Yes, a nice illustration of how the love of this music connects us: I was meeting with an art director to discuss an illustration project I was being considered for. We were just talking over coffee, and it came up that I was a jazz fan. His eyes narrowed conspiratorially and he said, "So tell me someone you especially like. And don't give me one of the usual suspects like Miles or Duke." Without hesitation I said, "Wayne Shorter." He got a huge smile on his face—turns out he's an enormous fan of Wayne Shorter himself—and we instantly bonded. By the way, I did work with him on the project and we had a great time.

How do you discover new artists?

Wow, that's become a lot more difficult in recent times. Sometimes I just take some time and surf the web looking for artists and music I'm not yet familiar with. Word of mouth is a big thing, friends who share similar sensibilities, who might say, "Hey, you need to check out so-and-so," whether in person or via recordings. We've really liked an annual summer jazz concert series sponsored by Descanso Gardens in nearby La Cañada (we're supporting members) that brings in really interesting and diverse artists, most of whom are local and new to us. It's a great way to be introduced to a lot of good people at once.

Vinyl, CDs, MP3s, streaming?

In recent years I've been very much a CD guy. I can listen to them almost anywhere, including in my car and my studio. I can always find new things (which is something when you've got a big collection that you've built over decades) and they're not prohibitively expensive. And CD reissues tend to have a new level of comprehensive perspective, with bonus tracks from session outtakes, and liner notes and documentation from a greater historical perspective. For someone like me, who's deeply into the history of the music, CDs have a lot of advantages. And while there's good and bad sound quality to be found in every medium, I'm pretty firmly in the camp of those who like the sound of CDs.

If you were a professional musician, which instrument would you play?

Well, I've played guitar for close to 60 years now and keyboards for a couple decades, but if I could have my fantasy fulfilled, I'd be a break-down-the-walls alto saxophonist navigating sweet, miraculous high-octane journeys of the kind I've gotten taken on by my favorites like Phil Woods, Charlie Parker, Sonny Stitt, Arthur Blythe, Jackie McLean, Cannonball Adderley, and Eric Dolphy.

What's your desert island disc?

I'd need a whole crate! Maybe a shipping container. Hopefully it's a big island! If I have to choose one, the most extra-special album in my psyche that would be like my comfort food has got to be Oliver Nelson's The Blues and the Abstract Truth. That's the one that's stayed with me over the decades through all my own personal vagaries and changes of taste and affection.
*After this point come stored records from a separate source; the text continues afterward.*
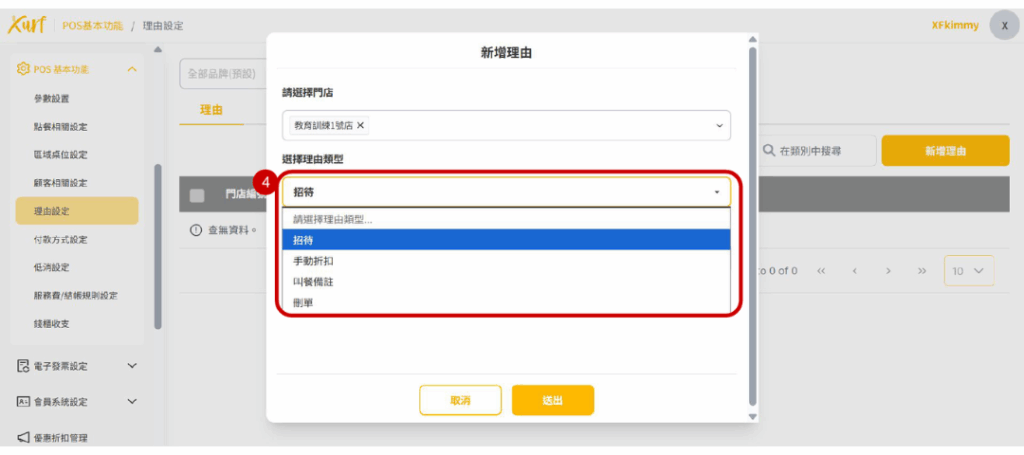Jump to last page double arrow
Viewport: 1024px width, 455px height.
click(x=921, y=271)
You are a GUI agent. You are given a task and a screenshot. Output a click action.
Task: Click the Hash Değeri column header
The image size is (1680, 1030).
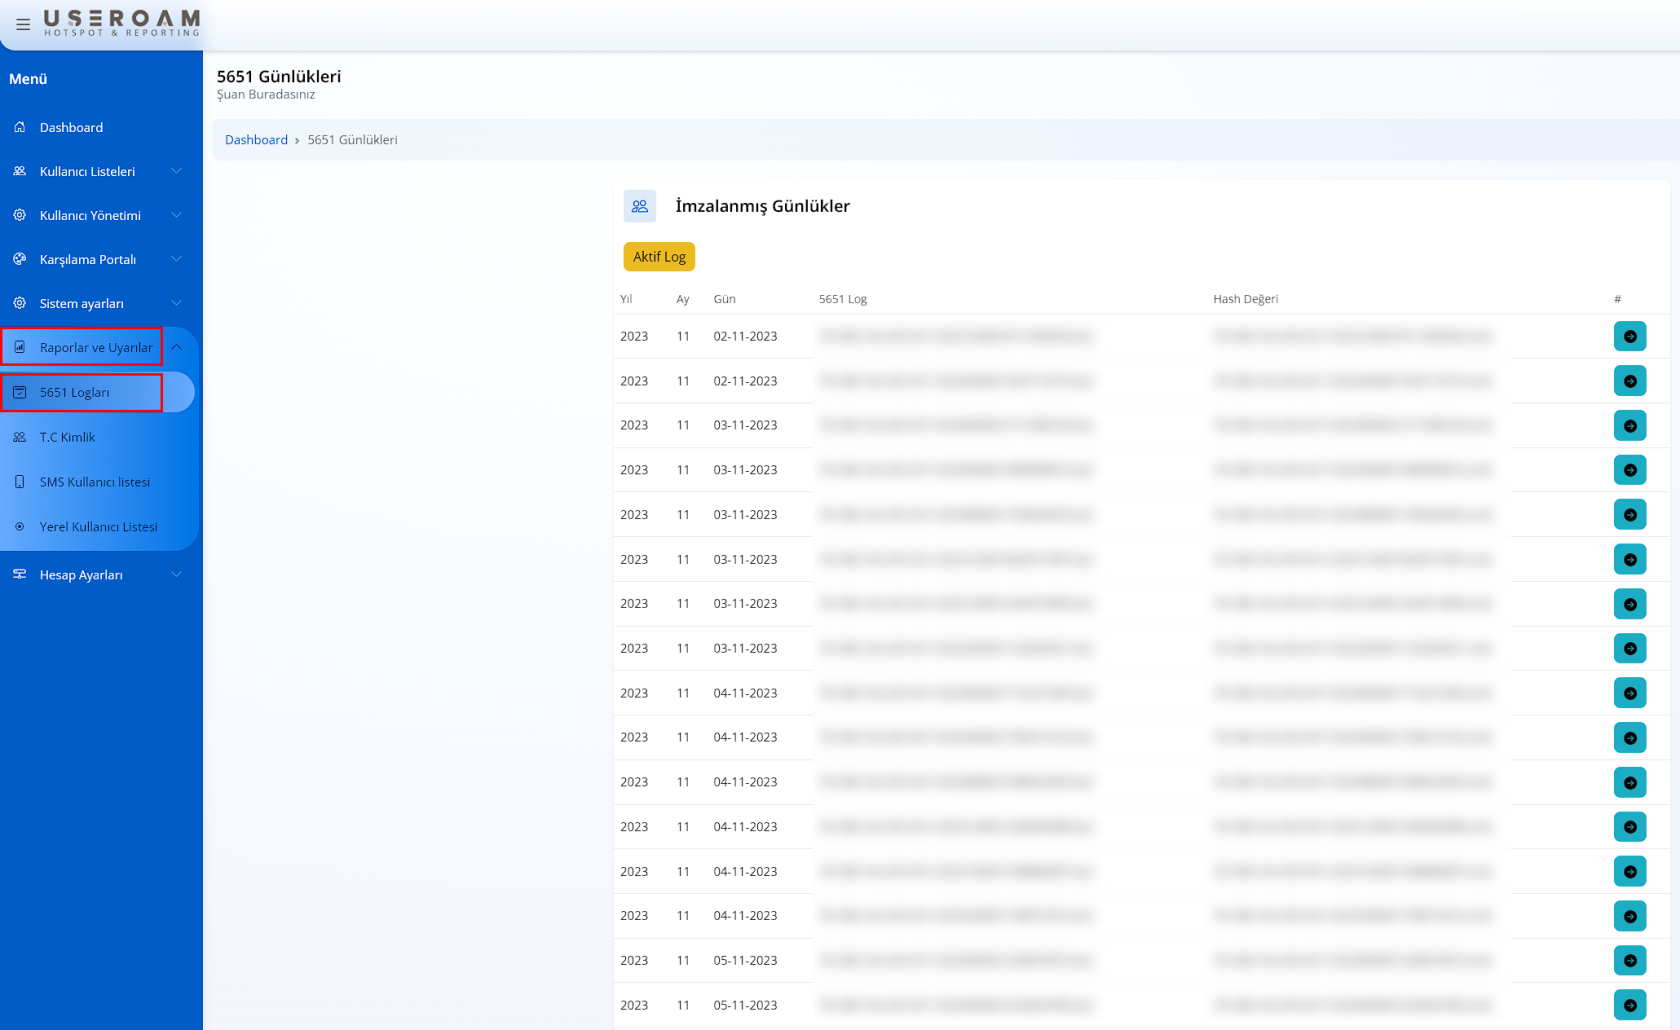tap(1245, 299)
It might well be the "perfect storm" moment in music: the players, the material, the spirit that just burst forth, everything.

What do you think keeps jazz alive and thriving?

It's clear that not everybody likes or "gets" jazz, but I've found that those who do tend to become lovers and enthusiasts. Maybe one reason is that it's endlessly surprising and involving. You're never just going to hear a predictable verse and chorus. Jazz is about endless possibilities, like life, so it's always something new, fresh and provocative. There's always a reason to come back.

Finish this sentence: Life without music would be...

...missing half the colors of the spectrum

Is there anything else we should know about you?

Maybe that you shouldn't ask me questions like that, because you'll always be in for a much, much longer conversation!